Le Rapport sur le commerce et le développement fait valoir que le secteur public peut aussi stimuler la demande intérieure en augmentant l’emploi public et en investissant. En outre, des réaménagements de la structure fiscale et de la composition des dépenses publiques peuvent orienter la répartition du pouvoir d’achat vers les catégories de revenus qui consacrent une grande partie de leurs revenus à la consommation. Une hausse de la demande globale provenant de la consommation des ménages et du secteur public inciterait les entrepreneurs à investir dans l’accroissement des capacités productives réelles.

Les décisions d’investissement pourraient être soutenues également par la politique industrielle. L’objectif serait de mieux faire concorder l’allocation sectorielle des investissements avec les nouvelles caractéristiques de la demande intérieure et régionale. Les entreprises locales des pays en développement ont peut-être déjà un avantage sur leurs homologues étrangers face à l’évolution de la demande dans ces pays et leurs régions. Elles connaissent mieux les marchés locaux et les préférences locales et sont donc mieux placées pour développer les nouveaux produits et les réseaux de distribution qui conviennent. Elles pourraient donc empêcher que la hausse de la demande intérieure provoque des déficits commerciaux excessifs.

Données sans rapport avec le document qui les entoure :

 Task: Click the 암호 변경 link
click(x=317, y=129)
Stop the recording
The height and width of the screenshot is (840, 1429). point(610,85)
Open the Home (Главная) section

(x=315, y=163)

S’agissant des pays fortement tributaires des exportations de produits de base, la CNUCED  conseille d’observer l’évolution des recettes d’exportation pour déterminer si les prix de ces produits s’inscrivent dans ce qu’il est convenu d’appeler un «supercycle» et, dans l’affirmative, à quel point du cycle ils se situent actuellement. Il est peu probable que l’on assiste au cours des prochaines années à un effondrement des prix des produits de base ou à un retour rapide d’une tendance durable à la baisse. Tant que les prix des produits de base se maintiennent à un niveau élevé et que les producteurs peuvent s’assurer une part équitable de la rente, les décideurs devraient veiller à ce que les recettes provenant de l’exploitation des ressources naturelles soient utilisées pour réduire les inégalités de revenus et soutenir la production industrielle. En la matière, la CNUCED  préconise notamment des investissements publics et la fourniture de services sociaux ciblant les secteurs de la population auxquels les recettes provenant des ressources naturelles ne bénéficient pas directement.